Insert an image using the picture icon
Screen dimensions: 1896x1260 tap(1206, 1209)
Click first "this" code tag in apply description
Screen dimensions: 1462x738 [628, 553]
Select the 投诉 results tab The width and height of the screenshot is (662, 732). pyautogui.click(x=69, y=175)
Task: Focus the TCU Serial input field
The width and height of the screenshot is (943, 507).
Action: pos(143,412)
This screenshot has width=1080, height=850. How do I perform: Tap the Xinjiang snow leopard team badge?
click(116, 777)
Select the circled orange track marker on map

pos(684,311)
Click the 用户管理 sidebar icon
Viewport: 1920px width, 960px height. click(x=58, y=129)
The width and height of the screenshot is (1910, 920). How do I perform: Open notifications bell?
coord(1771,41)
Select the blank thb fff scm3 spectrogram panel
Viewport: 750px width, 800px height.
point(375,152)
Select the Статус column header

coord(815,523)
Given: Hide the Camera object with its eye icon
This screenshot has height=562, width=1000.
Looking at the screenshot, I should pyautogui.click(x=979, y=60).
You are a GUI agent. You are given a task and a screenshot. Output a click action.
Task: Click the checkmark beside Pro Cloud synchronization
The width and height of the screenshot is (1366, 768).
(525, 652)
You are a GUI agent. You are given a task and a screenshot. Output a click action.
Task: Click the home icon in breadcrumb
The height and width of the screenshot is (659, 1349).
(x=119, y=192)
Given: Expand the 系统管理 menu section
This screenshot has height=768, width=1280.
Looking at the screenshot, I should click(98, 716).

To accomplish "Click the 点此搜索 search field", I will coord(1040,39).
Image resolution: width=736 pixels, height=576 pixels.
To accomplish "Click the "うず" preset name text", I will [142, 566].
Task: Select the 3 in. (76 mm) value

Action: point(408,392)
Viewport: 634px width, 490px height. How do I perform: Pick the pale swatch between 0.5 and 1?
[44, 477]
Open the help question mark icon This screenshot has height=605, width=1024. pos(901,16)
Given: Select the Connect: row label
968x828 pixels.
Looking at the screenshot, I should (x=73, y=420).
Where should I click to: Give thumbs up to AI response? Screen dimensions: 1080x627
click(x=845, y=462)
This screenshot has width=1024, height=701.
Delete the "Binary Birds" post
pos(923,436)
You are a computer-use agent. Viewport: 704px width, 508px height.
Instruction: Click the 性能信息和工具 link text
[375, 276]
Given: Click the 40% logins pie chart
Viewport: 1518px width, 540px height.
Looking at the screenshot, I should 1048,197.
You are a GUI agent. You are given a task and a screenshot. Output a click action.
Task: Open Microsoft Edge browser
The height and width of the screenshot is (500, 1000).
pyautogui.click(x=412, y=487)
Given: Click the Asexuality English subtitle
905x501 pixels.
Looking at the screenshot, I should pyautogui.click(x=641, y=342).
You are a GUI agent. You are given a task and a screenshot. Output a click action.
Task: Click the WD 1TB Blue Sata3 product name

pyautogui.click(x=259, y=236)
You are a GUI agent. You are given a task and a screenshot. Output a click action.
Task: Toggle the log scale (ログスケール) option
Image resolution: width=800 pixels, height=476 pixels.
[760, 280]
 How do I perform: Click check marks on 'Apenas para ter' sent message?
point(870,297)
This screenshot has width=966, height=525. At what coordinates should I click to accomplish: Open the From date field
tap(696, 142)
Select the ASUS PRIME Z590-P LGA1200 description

::::::::::

» What this task involves: In the records above, the line with "Image resolution: width=736" marks the start and the line with "This screenshot has width=1024, height=701." marks the end; copy that stretch exactly, both lines included, and nothing else.

» Final answer:
Image resolution: width=736 pixels, height=576 pixels.
To accomplish "Click the "うず" preset name text", I will [142, 566].
Task: Select the 3 in. (76 mm) value

Action: point(408,392)
Viewport: 634px width, 490px height. How do I perform: Pick the pale swatch between 0.5 and 1?
[44, 477]
Open the help question mark icon This screenshot has height=605, width=1024. pos(901,16)
Given: Select the Connect: row label
968x828 pixels.
Looking at the screenshot, I should (x=73, y=420).
Where should I click to: Give thumbs up to AI response? Screen dimensions: 1080x627
click(x=845, y=462)
This screenshot has width=1024, height=701.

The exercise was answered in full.